The Governor of the Central Bank will be on the board of the new European Central Bank, which will be an independent institution. "This independence will generate confidence in the euro as a stable and secure currency," the Minister said. "It will also ensure that in deciding issues, the ECB will be guided by the interests of the Community as a whole, rather than being unduly influenced by the views of a particular memberstate."

Mr McCreevy referred to a key concern of many Irish firms about the potential volatility of sterling against the new euro currency. "Irish industry that might be particularly exposed in the event of such an occurrence must prepare appropriately for it," he said.

"Sterling is currently well above what most commentators, including the Bank of England, consider to be its equilibrium level. Therefore, at the present time, sterling would have to fall a very long way before it could be considered to represent an economic shock."

"The challenge presented to us from January 1st, 1999, is to ensure the best return for the economy and for employment from our membership of the euro zone and to deliver on the Government's commitment in its `Action Programme for the Millennium' to share the benefits of Ireland's EMU participation among all sectors of the workforce."

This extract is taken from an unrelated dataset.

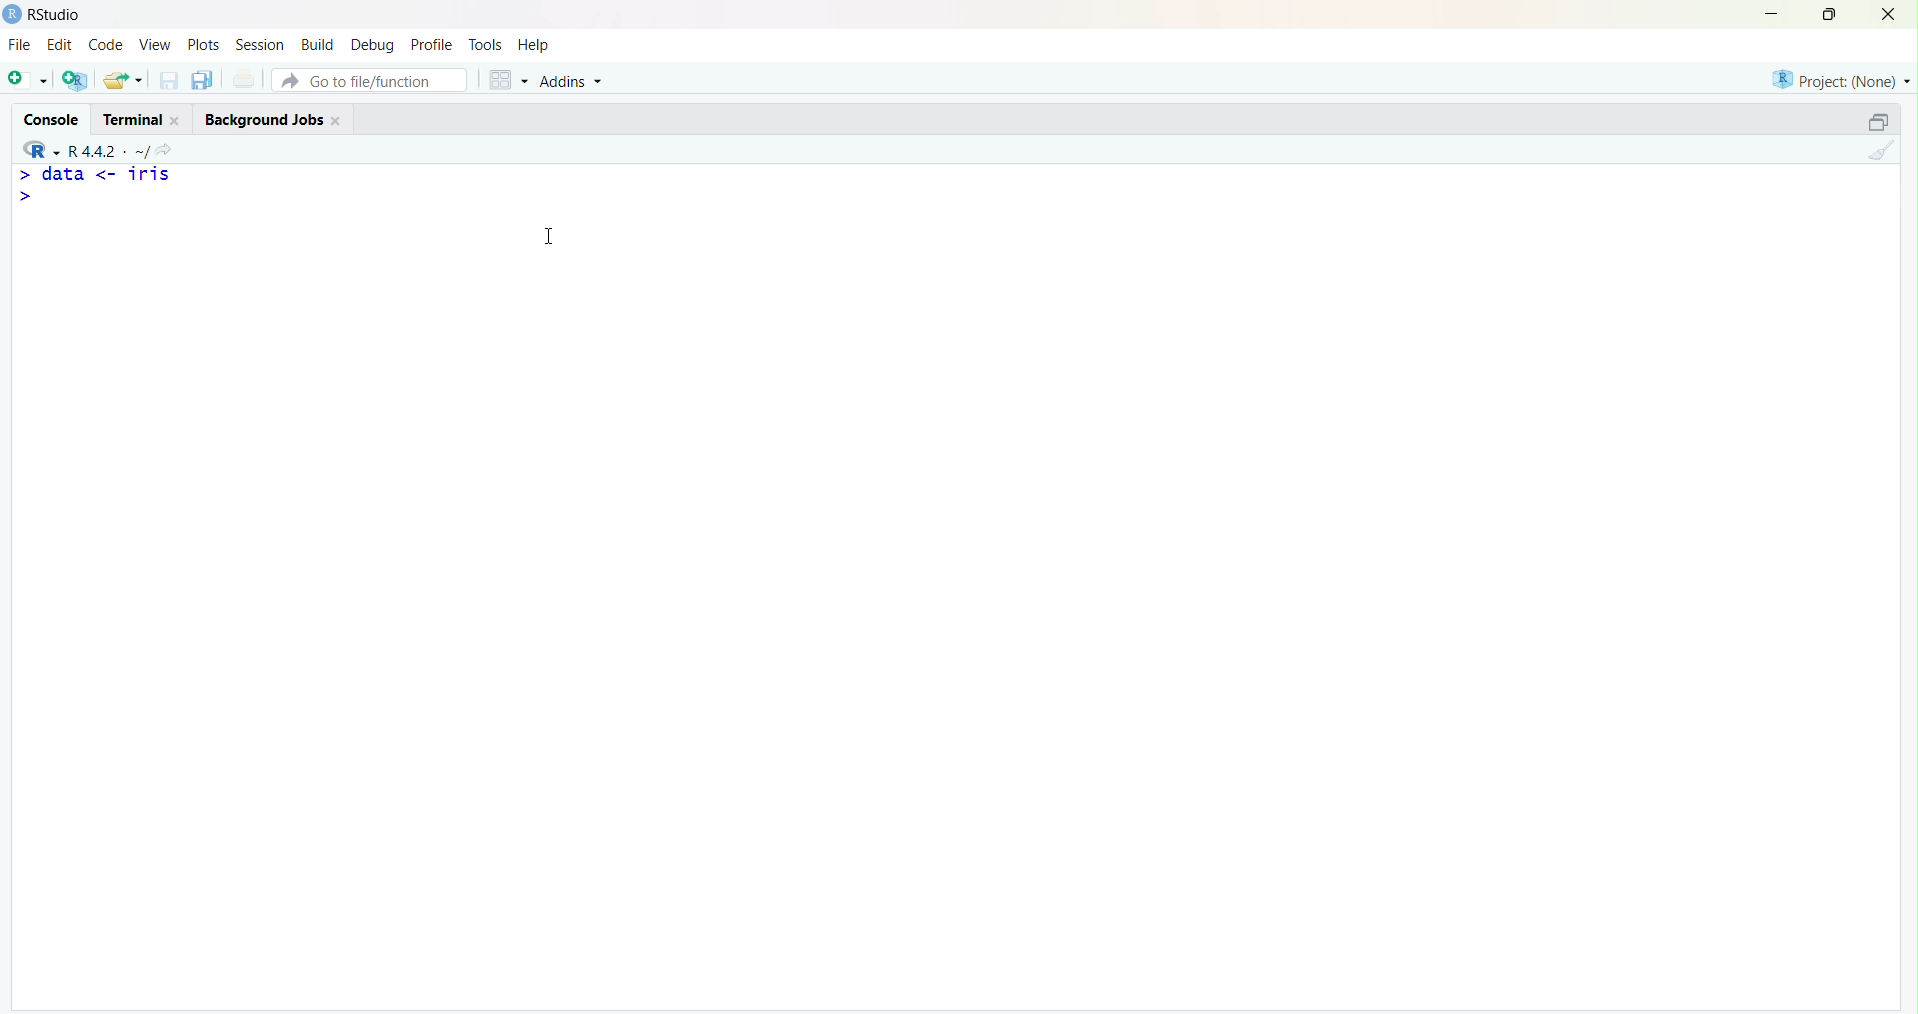 The width and height of the screenshot is (1918, 1014). I want to click on Print the current file, so click(244, 81).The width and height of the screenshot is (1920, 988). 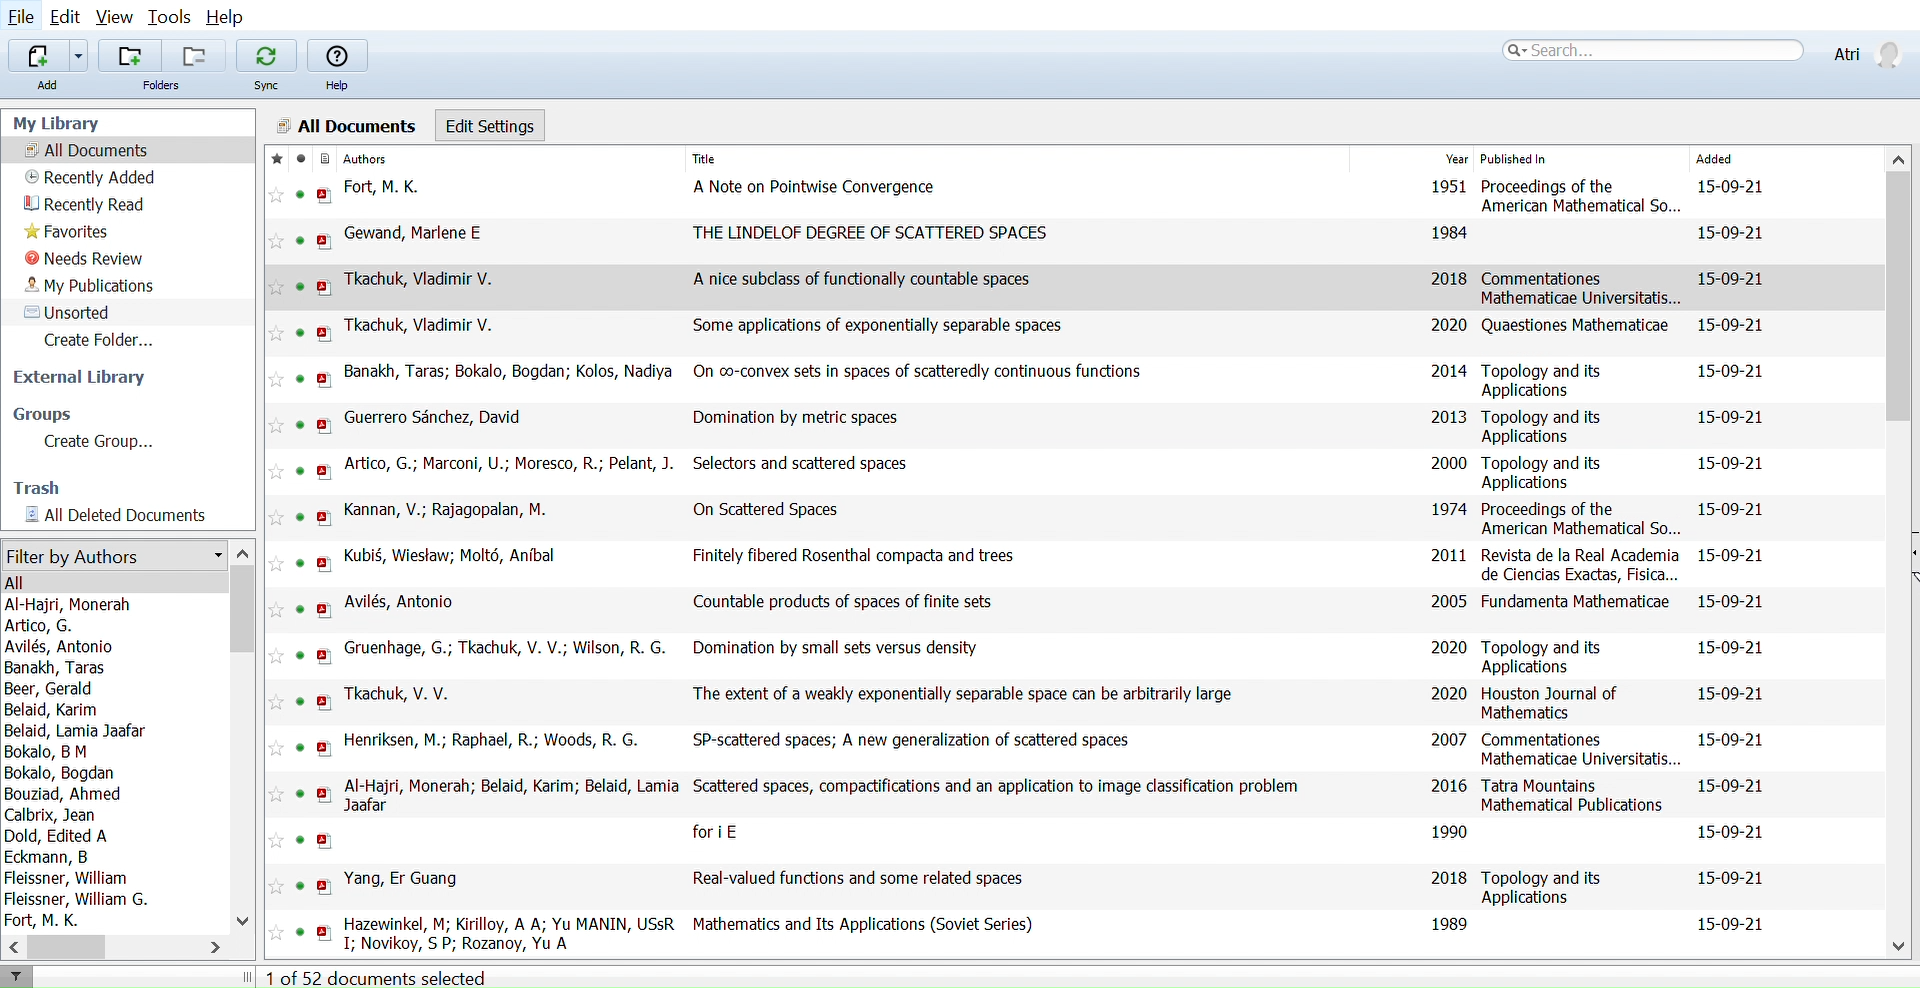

Fine Gael welcomed many of the Bill's provisions. The party's finance spokesman, Mr Michael Noonan, spelled out the position. "The Fine Gael position is clear. We are pro-European, we are proEMU, we support the Bill here and we support entry even though we have some difficulty on the details of the manner in which the Minister is handling the affair."

He added: "It is inevitable that we are going in and 10 other nations are going in from January 1st next year. I think it is absolutely certain that this is now going to happen and people pulling at the coat-tails of the decision-makers at this point are not going to slow the pace."

"That message has got to be got clearly across to both big and small business. If there is anybody thinking that this is some kind of dream from which they'll wake up and they won't have to make either the preparatory arrangements or the structural changes necessary in individual businesses, then they're in a for a very rude awakening indeed."

Labour's finance spokesman, Mr Derek McDowell, warned that EMU "involves the surrender of a great deal of economic sovereignty. We will lose the use of several important instruments currently available to us."

He said: "We would no longer be able to devalue in order to deal with competitor pressures. We will no longer be able to stimulate or reduce demand by altering interest rates. In the past, these instruments have been of con siderable importance in managing our economy."

Mr Pat Rabbitte, Democratic Left's finance spokesman, focused on the rate at which the State would enter EMU. "The rate we strike must take a view of what is the underlying credibility of our economic performance," he said. "The importance of not over-valuing the worth of the Irish pound on entry is evident." He added: "It is likely that the post-1999 situation will see transfers to Ireland stepped down somewhat. It is impossible to know for how long the computer boom will continue but in the medium term, output could drop to more moderate levels.

"So will the present momentum continue? If the boom somewhat abates, will somewhat lower interest rates boost investment? It may be that the benefits of a common currency zone within a huge single market will provide a substitute stimulus for the Irish economy."